■ ASSIGNED TASK
After finding the line that includes "TX Access (53, 827)" in the records below, transcribe it and each line after it through the last, exactly, and add nothing.

■ INFORMATION GIVEN

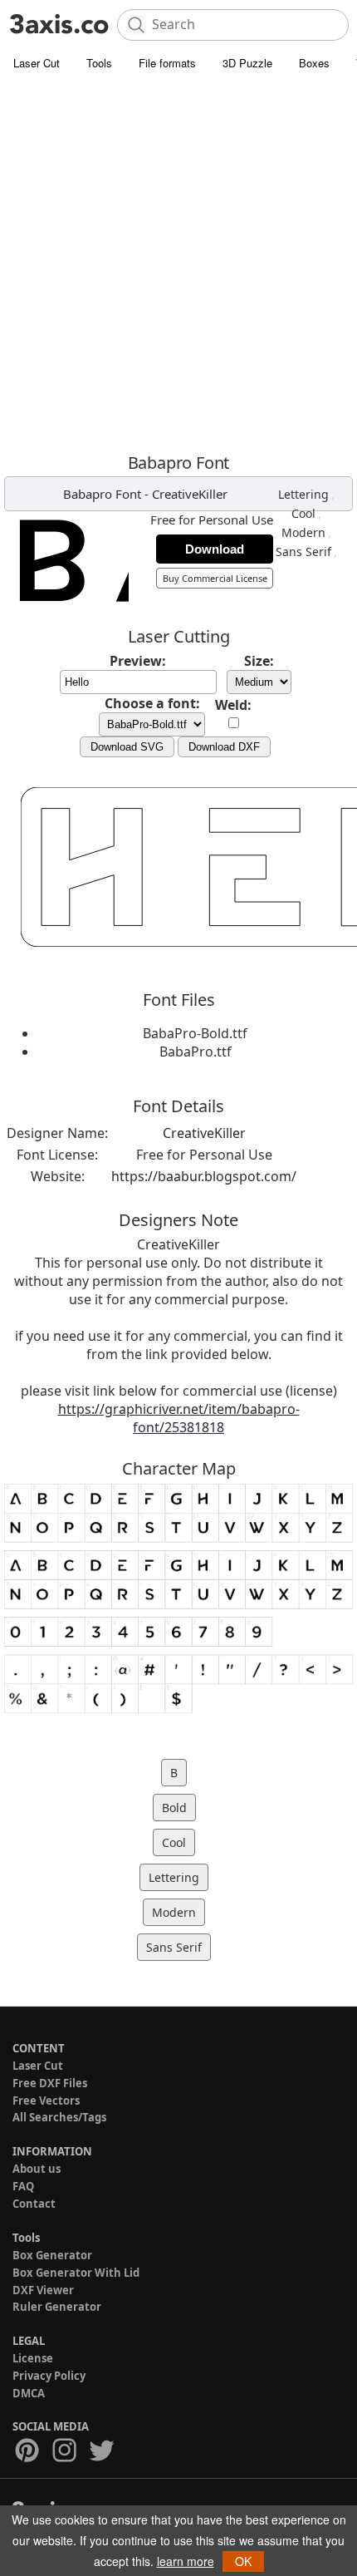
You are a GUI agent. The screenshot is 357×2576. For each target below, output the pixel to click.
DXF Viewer (43, 2290)
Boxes (314, 63)
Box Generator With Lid (75, 2272)
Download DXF (224, 747)
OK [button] (243, 2561)
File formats (167, 63)
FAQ (23, 2186)
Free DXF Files (49, 2083)
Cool (303, 513)
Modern (303, 532)
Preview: (138, 661)
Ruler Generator (56, 2306)
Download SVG (127, 747)
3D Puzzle (247, 63)
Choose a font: (152, 703)
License (32, 2358)
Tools (99, 63)
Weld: (233, 705)
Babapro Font (102, 493)
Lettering (303, 494)
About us (36, 2168)
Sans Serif (303, 551)
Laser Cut (36, 63)
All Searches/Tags (59, 2117)
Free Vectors (46, 2100)
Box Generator (52, 2255)
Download (214, 549)
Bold (174, 1807)
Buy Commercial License (215, 578)
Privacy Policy (49, 2375)
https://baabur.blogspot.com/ (203, 1176)
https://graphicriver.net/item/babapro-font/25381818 (179, 1418)
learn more (185, 2561)
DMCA (28, 2393)
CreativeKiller (189, 493)
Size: (259, 661)
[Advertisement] (178, 266)
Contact (34, 2203)
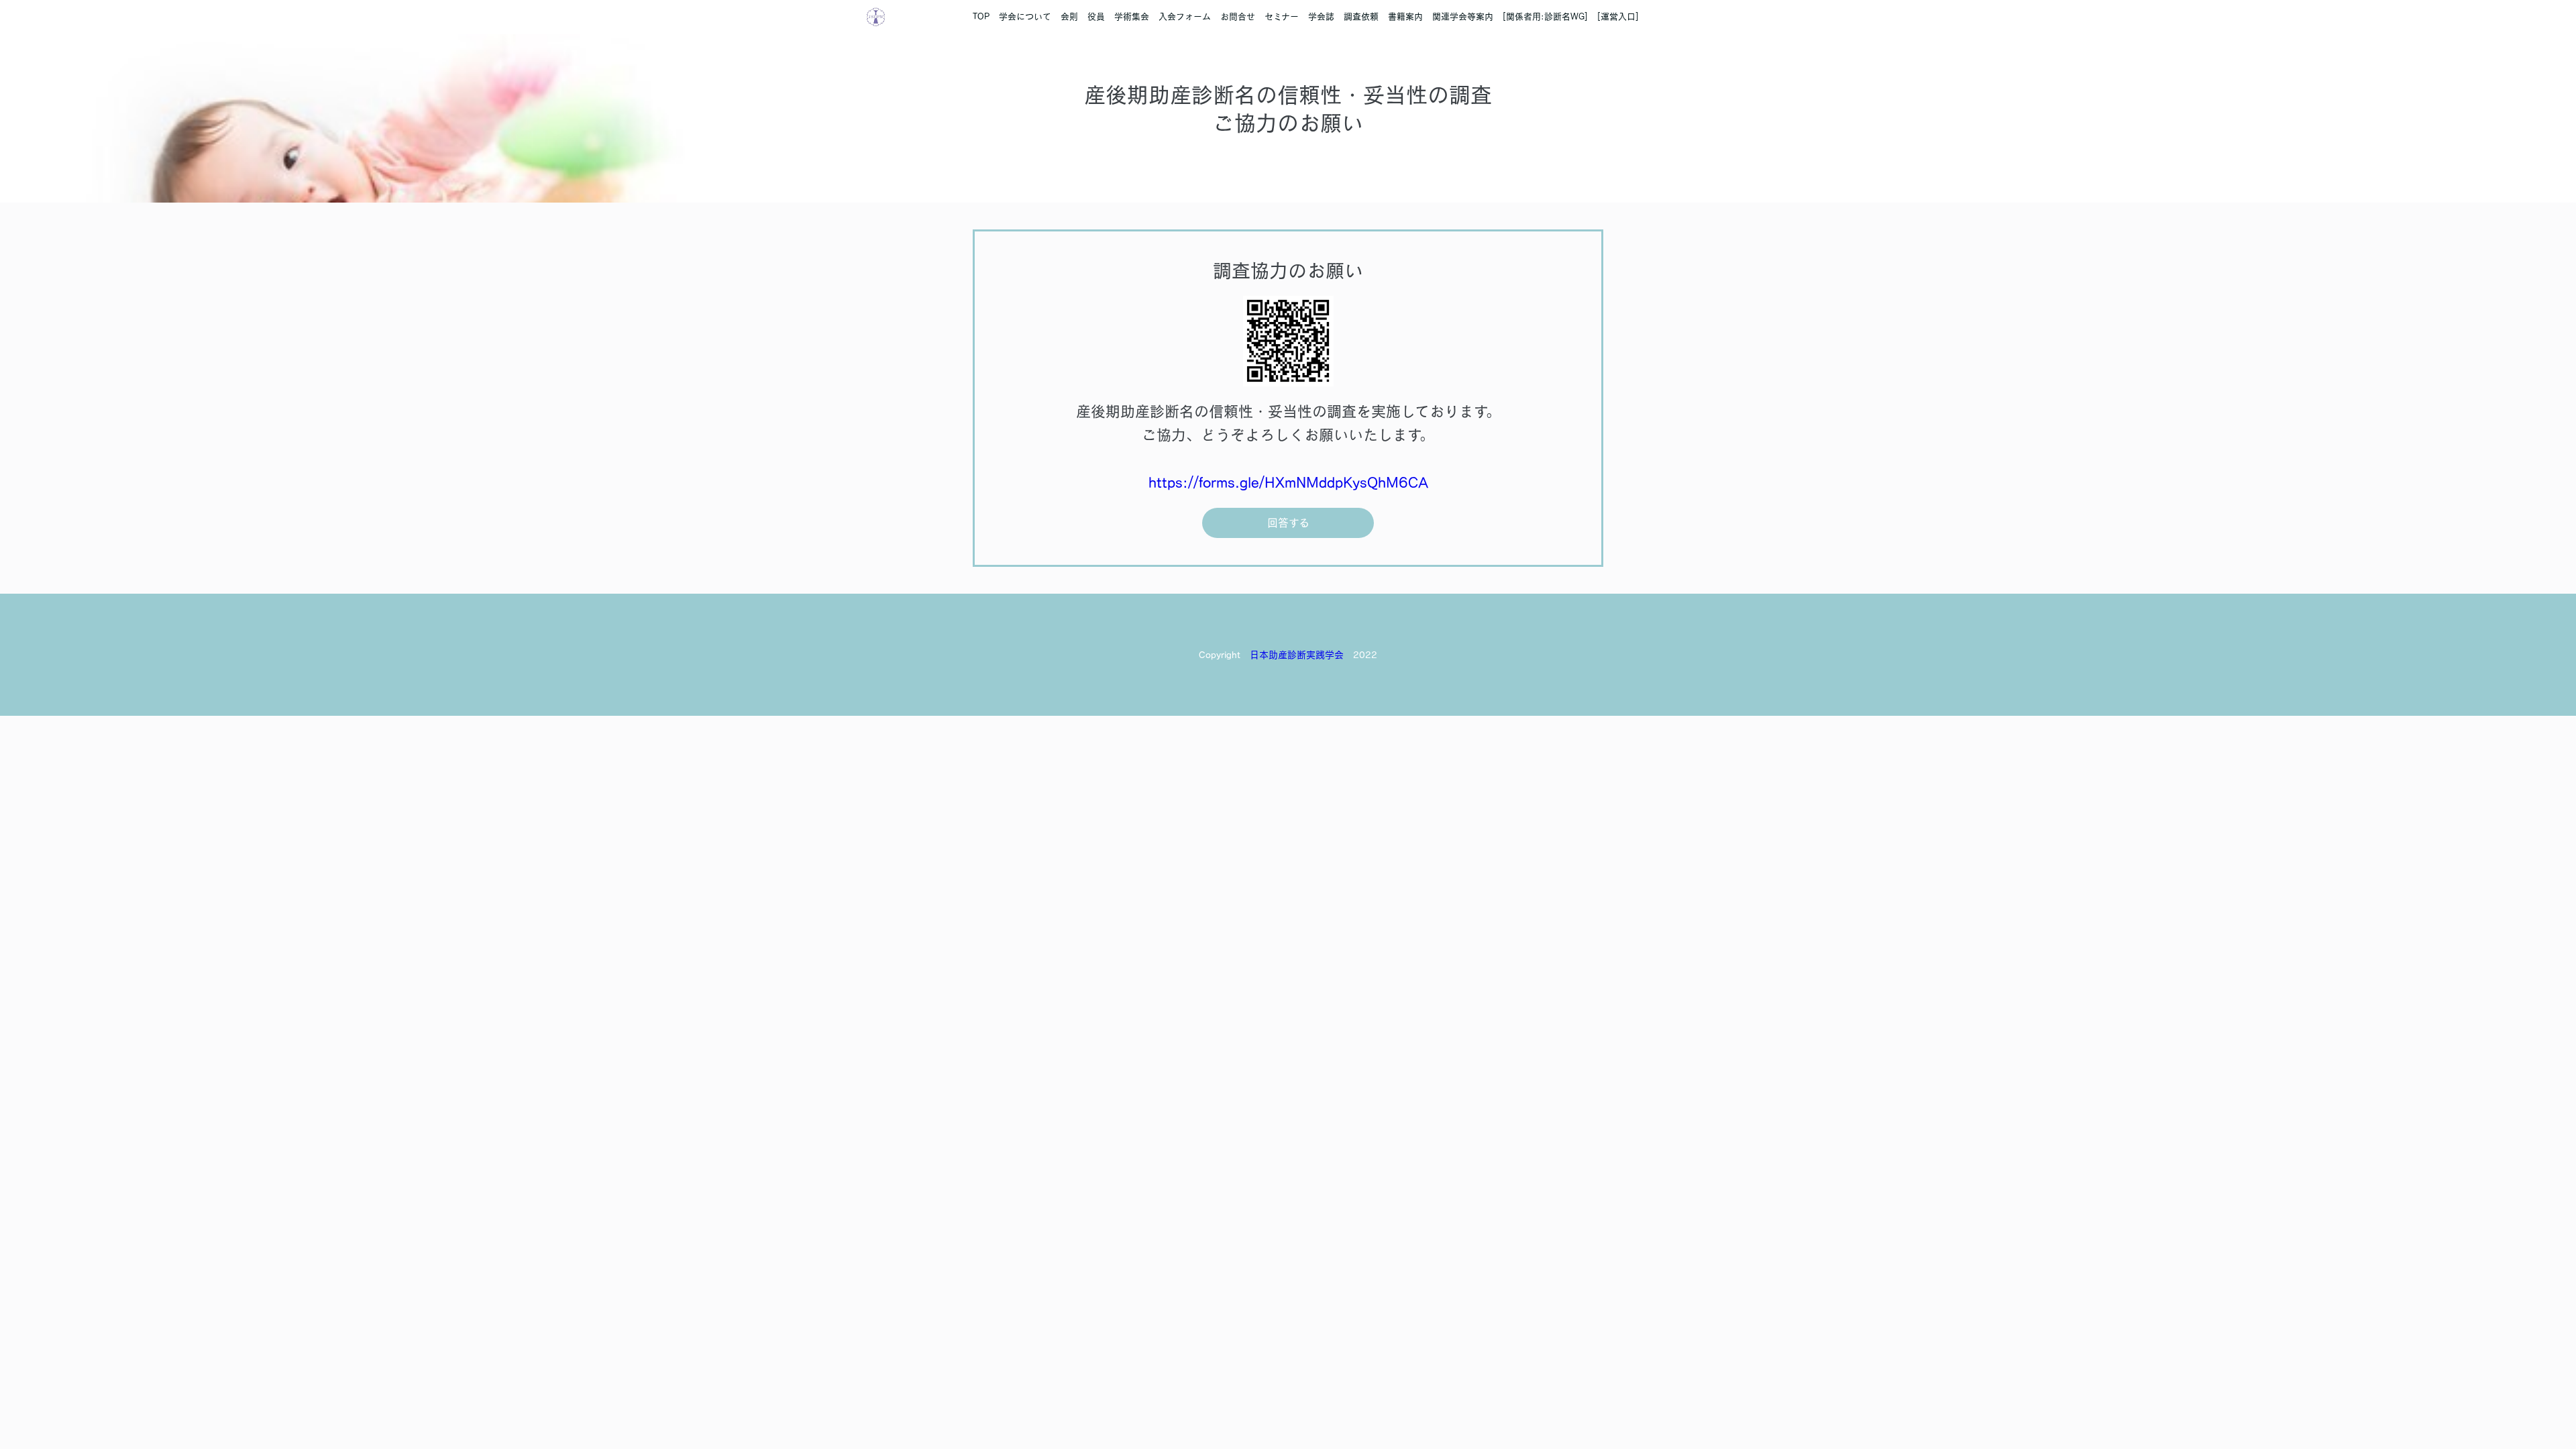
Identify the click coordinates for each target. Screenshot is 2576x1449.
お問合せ (1237, 16)
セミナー (1282, 16)
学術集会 (1131, 16)
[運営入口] (1618, 16)
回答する (1288, 522)
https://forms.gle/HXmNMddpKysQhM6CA (1288, 482)
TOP (981, 16)
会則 (1069, 16)
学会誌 (1321, 16)
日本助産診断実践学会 (1297, 654)
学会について (1025, 16)
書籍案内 (1405, 16)
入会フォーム (1185, 16)
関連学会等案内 (1462, 16)
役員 (1096, 16)
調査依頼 (1361, 16)
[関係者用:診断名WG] (1545, 16)
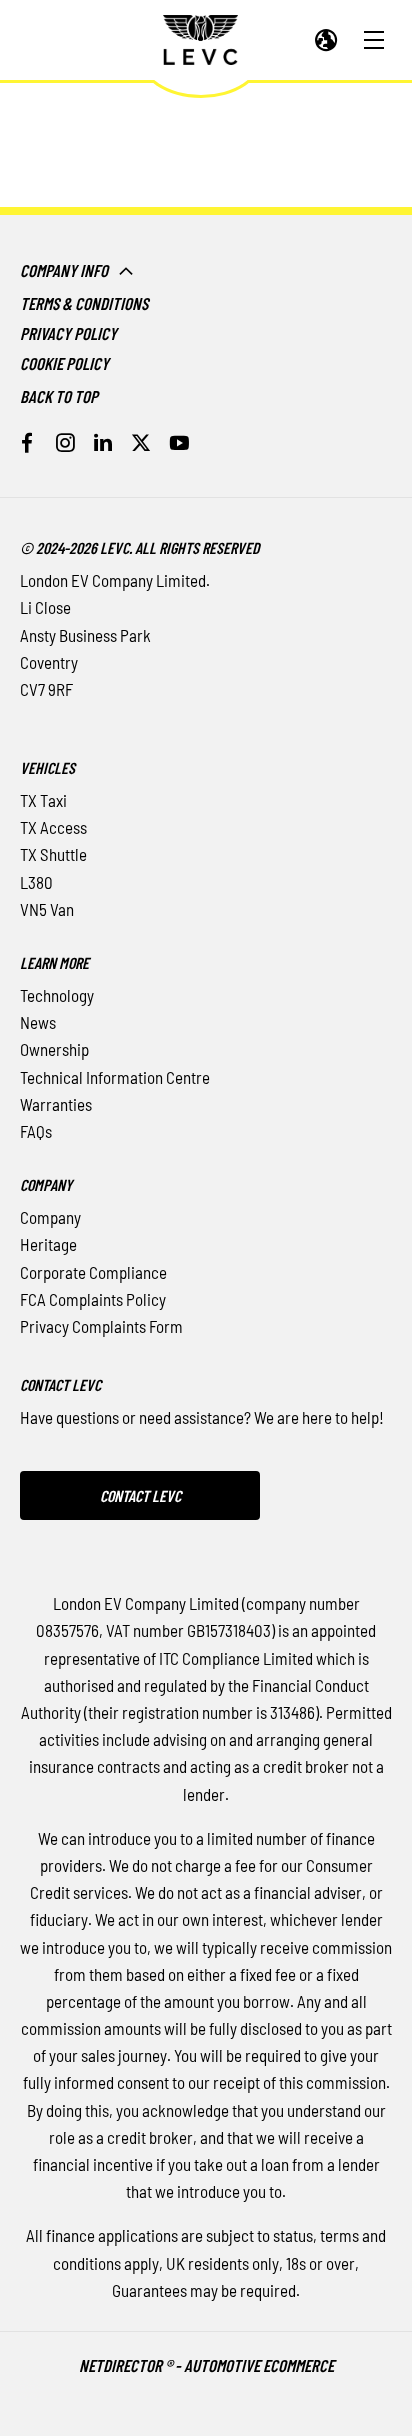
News (38, 1022)
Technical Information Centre (115, 1077)
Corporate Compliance (93, 1272)
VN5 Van (47, 909)
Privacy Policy (68, 333)
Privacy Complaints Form (101, 1326)
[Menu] (374, 40)
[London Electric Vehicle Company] (200, 40)
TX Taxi (43, 800)
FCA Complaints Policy (93, 1299)
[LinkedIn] (103, 443)
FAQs (36, 1131)
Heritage (48, 1244)
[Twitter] (141, 443)
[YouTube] (179, 443)
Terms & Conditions (84, 303)
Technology (57, 995)
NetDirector (122, 2365)
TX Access (53, 827)
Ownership (54, 1049)
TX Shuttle (53, 854)
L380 (36, 882)
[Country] (326, 40)
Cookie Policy (64, 363)
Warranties (56, 1104)
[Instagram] (65, 443)
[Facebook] (27, 443)
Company (50, 1217)
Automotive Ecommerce (259, 2365)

■ ANSWER SPACE
TX Access (53, 827)
Ownership (54, 1049)
TX Shuttle (53, 854)
L380 (36, 882)
[Country] (326, 40)
Cookie Policy (64, 363)
Warranties (56, 1104)
[Instagram] (65, 443)
[Facebook] (27, 443)
Company (50, 1217)
Automotive Ecommerce (259, 2365)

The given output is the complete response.